Work to be completed: Transcribe only the lines between the first line of the records and the line containing "is (1406, 840).", inclusive, exactly as written.

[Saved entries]

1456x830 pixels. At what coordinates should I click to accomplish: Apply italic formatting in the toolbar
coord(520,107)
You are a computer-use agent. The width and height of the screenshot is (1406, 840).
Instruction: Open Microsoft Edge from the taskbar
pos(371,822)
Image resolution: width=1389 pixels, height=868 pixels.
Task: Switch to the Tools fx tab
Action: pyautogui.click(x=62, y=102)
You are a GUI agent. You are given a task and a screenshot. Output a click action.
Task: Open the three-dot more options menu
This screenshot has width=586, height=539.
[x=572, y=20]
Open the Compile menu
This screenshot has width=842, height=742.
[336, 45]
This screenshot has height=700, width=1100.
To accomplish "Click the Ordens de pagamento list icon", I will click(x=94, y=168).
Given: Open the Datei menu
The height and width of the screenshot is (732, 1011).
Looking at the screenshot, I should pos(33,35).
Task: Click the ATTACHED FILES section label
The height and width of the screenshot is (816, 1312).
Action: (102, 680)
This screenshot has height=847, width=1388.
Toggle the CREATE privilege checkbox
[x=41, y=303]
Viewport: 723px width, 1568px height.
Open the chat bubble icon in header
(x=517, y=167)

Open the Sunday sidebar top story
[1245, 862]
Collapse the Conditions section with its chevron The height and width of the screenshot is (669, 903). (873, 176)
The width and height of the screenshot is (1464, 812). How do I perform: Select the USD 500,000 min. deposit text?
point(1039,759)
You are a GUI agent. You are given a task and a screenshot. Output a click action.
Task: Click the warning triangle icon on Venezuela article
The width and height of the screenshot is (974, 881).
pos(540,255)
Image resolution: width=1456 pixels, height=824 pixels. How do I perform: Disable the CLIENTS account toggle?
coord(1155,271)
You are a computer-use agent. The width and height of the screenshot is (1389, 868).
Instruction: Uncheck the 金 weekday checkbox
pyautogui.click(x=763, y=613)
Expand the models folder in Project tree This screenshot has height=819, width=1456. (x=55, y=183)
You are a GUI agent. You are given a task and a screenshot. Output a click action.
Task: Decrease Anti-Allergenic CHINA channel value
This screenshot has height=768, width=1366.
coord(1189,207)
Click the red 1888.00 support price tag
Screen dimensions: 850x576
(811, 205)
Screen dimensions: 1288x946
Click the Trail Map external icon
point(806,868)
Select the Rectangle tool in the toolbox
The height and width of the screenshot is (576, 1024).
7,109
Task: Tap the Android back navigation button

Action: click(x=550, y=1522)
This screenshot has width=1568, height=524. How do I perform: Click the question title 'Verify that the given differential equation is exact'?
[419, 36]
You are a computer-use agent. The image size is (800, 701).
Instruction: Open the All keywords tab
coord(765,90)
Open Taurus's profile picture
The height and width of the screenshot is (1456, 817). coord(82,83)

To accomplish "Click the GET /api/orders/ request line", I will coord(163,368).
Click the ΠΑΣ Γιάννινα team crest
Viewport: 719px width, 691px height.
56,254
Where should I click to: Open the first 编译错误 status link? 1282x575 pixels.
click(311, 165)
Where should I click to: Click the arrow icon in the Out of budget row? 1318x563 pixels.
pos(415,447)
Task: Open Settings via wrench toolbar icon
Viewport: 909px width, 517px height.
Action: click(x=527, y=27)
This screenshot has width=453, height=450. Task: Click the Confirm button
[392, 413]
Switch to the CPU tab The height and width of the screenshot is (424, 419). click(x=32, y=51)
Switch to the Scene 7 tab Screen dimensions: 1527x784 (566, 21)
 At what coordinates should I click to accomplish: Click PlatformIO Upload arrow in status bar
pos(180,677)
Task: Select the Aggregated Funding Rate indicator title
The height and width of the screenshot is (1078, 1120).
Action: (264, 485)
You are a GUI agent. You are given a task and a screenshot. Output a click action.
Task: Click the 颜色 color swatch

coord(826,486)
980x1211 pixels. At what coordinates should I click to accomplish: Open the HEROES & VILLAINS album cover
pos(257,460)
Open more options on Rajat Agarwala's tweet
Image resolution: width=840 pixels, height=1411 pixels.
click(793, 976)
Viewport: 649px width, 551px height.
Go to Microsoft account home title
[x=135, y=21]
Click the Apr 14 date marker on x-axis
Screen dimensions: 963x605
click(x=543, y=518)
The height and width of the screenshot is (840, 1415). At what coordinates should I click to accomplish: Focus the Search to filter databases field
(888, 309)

Response box:
1456x830 pixels. At what coordinates should I click to accomplish: Apply italic formatting in the toolbar
coord(520,107)
You are a computer-use agent. The width and height of the screenshot is (1406, 840).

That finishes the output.